### WORK INSTRUCTION
According to the article on Apple's ResearchKit, which institution developed the MyHeart Counts app?

### READING TEXT
◆ ◆ ◆
Apple’s ResearchKit taps smartphone data to aid fight against serious diseases
Among Apple’s latest string of product announcements is ResearchKit, an open-source software framework that taps mobile behavioural data and user reporting through apps to help doctors and scientists with medical and health research.
Integrated with Apple’s health and fitness platform HealthKit, ResearchKit apps can access data, with permission from the user, on weight, blood pressure, glucose levels and asthma inhaler use.
The apps can also request access to an iPhone’s accelerometer, microphone, gyroscope and GPS sensors to gain insights into patients’ gait, motor impairment, fitness, speech and memory.
The technology opens up opportunities for medical researchers to gain access to a broader cross-section of the population for large-scale studies.
The new open source framework will be released next month, with apps available on the App Store in the US, “rolling out to more countries in the future”. ResearchKit will be compatible with Apple’s more recent devices: iPhone 5, iPhone 5s, iPhone 6, iPhone 6 Plus and the latest generation of iPod touch.
Research institutions have developed apps with ResearchKit for studies on asthma, breast cancer, cardiovascular disease, diabetes and Parkinson’s disease:
- Asthma Health app, developed by the Icahn School of Medicine at Mount Sinai and LifeMap Solutions: facilitates asthma patient education and self-monitoring. The study tracks symptom patterns and potential triggers, aiming to improve personalisation of asthma treatment.
- Share the Journey app, developed by the Dana-Farber Cancer Institute, Penn Medicine, Sage Bionetworks and UCLA’s Jonsson Comprehensive Cancer Center: researches breast cancer survivors’ recovery rates, using surveys and sensor data on iPhone to collect track fatigue, mood and cognitive changes, sleep disturbances and reduction in exercise.
- MyHeart Counts, developed by Stanford Medicine: measures activity and uses risk factor and survey information to evaluate a participant’s cardiovascular health.
- GlucoSuccess, developed by Massachusetts General Hospital: looks at how diet, physical activity and medications affect blood glucose levels, and helps participants with food choices and activity levels.
- Parkinson mPower, developed by Sage Bionetworks and the University of Rochester: helps people living with Parkinson’s disease track their symptoms using activities including a memory game, finger tapping, speaking and walking.
Jeff Williams, Apple senior vice president of operations, says Apple saw an opportunity to utilise the iPhone’s features to help with medical research: “iOS apps already help millions of customers track and improve their health. With hundreds of millions of iPhones in use around the world, we saw an opportunity for Apple to have an even greater impact by empowering people to participate in and contribute to medical research. “ResearchKit gives the scientific community access to a diverse, global population and more ways to collect data than ever before.”
◆ ◆ ◆
### THE DATA
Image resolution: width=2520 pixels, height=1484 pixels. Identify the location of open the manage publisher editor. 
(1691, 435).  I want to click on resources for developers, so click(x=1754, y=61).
◆ ◆ ◆
### TASK RESULT
Stanford Medicine